Our team has a number of processes which we run manually but which may run for many days. The processes do various things to large numbers of entities (web pages, database rows, images, files, etc). Obviously from time to time there are failures and we have to design or processes to handle these failures gracefully and move on so the whole job is not brought down.
Depending on the particular process in question, the rate, severity and urgency of failures varies. In some cases we send emails when a rare but important error happens, in other cases we just log it and move on, and so on.
The problem is that we have different error handling code scattered everywhere and more often than not when we "log it and move on" no one ever goes back and reads the logs, so no one ever knows what problems occurred. We can't default to email for all problems because there would simply be too many emails.
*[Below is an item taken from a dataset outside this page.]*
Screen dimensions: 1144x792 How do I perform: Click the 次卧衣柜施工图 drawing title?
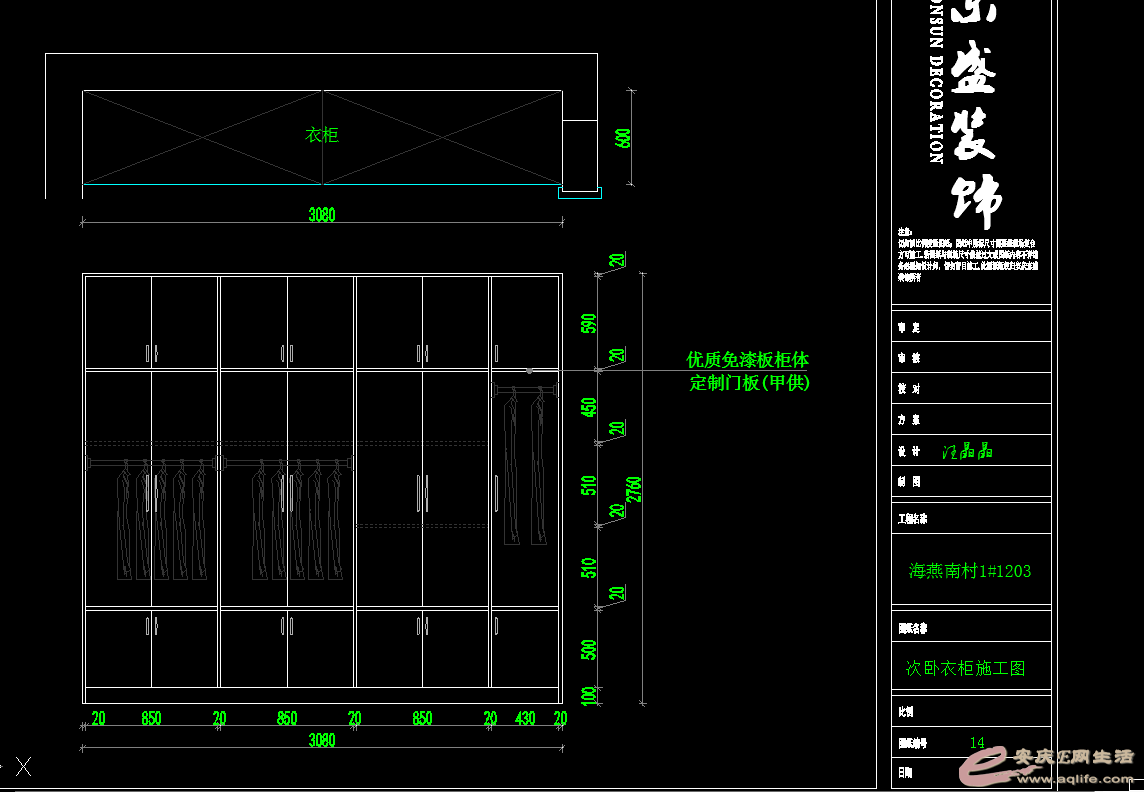coord(965,668)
These are long running processes but not daemons where something like SNMP or Nagios might feel like a good fit. Surely this is a fairly common problem but I cannot seem to find many solutions online. I've heard people talking about using log4j (or other similar logging packages) to log to a database, etc. which seems like it might be a step in the right direction, but surely there are more sophisticated solutions out there by now..? I'm imagining something where your logger writes events to a database and there's a Nagios-like web interface that lets you see what errors are happening with what processes in real time as well as configure email alerts for specific patterns, etc.
Does something like this exist? If not, what approaches have you used to successfully deal with similar issues?
(For what it's worth most of our codebase is in python but I would imagine any decent implementations of this idea are largely non-anguage-specific and obviously any conceptual solutions would be as well).
Update: I just spent some time looking at Chainsaw, which is kind of what I am looking for, but I'd like it to be a webapp instead of a desktop app, and have alerting functionality.
Update: I just discovered hoptoadapp and exceptional which are both somewhat along the lines of what I was thinking, though both target Rails specifically.